### Data for analysis ###

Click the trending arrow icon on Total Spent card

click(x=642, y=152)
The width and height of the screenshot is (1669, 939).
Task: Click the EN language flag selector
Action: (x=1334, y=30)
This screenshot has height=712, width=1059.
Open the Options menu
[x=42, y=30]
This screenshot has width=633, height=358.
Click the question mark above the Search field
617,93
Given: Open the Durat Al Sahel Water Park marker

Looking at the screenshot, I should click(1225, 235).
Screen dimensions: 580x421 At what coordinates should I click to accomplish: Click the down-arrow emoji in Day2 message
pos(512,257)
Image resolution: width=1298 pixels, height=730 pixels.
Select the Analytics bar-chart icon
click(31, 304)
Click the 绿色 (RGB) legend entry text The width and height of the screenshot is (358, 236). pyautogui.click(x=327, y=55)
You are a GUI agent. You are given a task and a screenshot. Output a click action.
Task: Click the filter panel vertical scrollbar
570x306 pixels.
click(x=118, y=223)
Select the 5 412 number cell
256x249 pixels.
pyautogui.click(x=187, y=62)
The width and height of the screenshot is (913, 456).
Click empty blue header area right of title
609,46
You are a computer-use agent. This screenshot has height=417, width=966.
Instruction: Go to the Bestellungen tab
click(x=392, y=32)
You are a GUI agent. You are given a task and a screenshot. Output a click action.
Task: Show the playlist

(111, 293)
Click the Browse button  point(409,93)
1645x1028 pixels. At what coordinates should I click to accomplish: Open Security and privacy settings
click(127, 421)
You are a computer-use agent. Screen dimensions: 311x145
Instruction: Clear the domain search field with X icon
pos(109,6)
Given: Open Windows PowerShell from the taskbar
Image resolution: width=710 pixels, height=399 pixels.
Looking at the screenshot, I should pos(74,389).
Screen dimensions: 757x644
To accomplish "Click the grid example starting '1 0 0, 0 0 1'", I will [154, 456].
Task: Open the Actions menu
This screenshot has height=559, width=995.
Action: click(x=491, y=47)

###

Exercise objective:
Transcribe the records in full, word for word.

Response:
Click the trending arrow icon on Total Spent card

click(x=642, y=152)
The width and height of the screenshot is (1669, 939).
Task: Click the EN language flag selector
Action: (x=1334, y=30)
This screenshot has height=712, width=1059.
Open the Options menu
[x=42, y=30]
This screenshot has width=633, height=358.
Click the question mark above the Search field
617,93
Given: Open the Durat Al Sahel Water Park marker

Looking at the screenshot, I should click(1225, 235).
Screen dimensions: 580x421 At what coordinates should I click to accomplish: Click the down-arrow emoji in Day2 message
pos(512,257)
Image resolution: width=1298 pixels, height=730 pixels.
Select the Analytics bar-chart icon
click(31, 304)
Click the 绿色 (RGB) legend entry text The width and height of the screenshot is (358, 236). pyautogui.click(x=327, y=55)
You are a GUI agent. You are given a task and a screenshot. Output a click action.
Task: Click the filter panel vertical scrollbar
570x306 pixels.
click(x=118, y=223)
Select the 5 412 number cell
256x249 pixels.
pyautogui.click(x=187, y=62)
The width and height of the screenshot is (913, 456).
Click empty blue header area right of title
609,46
You are a computer-use agent. This screenshot has height=417, width=966.
Instruction: Go to the Bestellungen tab
click(x=392, y=32)
You are a GUI agent. You are given a task and a screenshot. Output a click action.
Task: Show the playlist

(111, 293)
Click the Browse button  point(409,93)
1645x1028 pixels. At what coordinates should I click to accomplish: Open Security and privacy settings
click(127, 421)
You are a computer-use agent. Screen dimensions: 311x145
Instruction: Clear the domain search field with X icon
pos(109,6)
Given: Open Windows PowerShell from the taskbar
Image resolution: width=710 pixels, height=399 pixels.
Looking at the screenshot, I should pos(74,389).
Screen dimensions: 757x644
To accomplish "Click the grid example starting '1 0 0, 0 0 1'", I will [154, 456].
Task: Open the Actions menu
This screenshot has height=559, width=995.
Action: click(x=491, y=47)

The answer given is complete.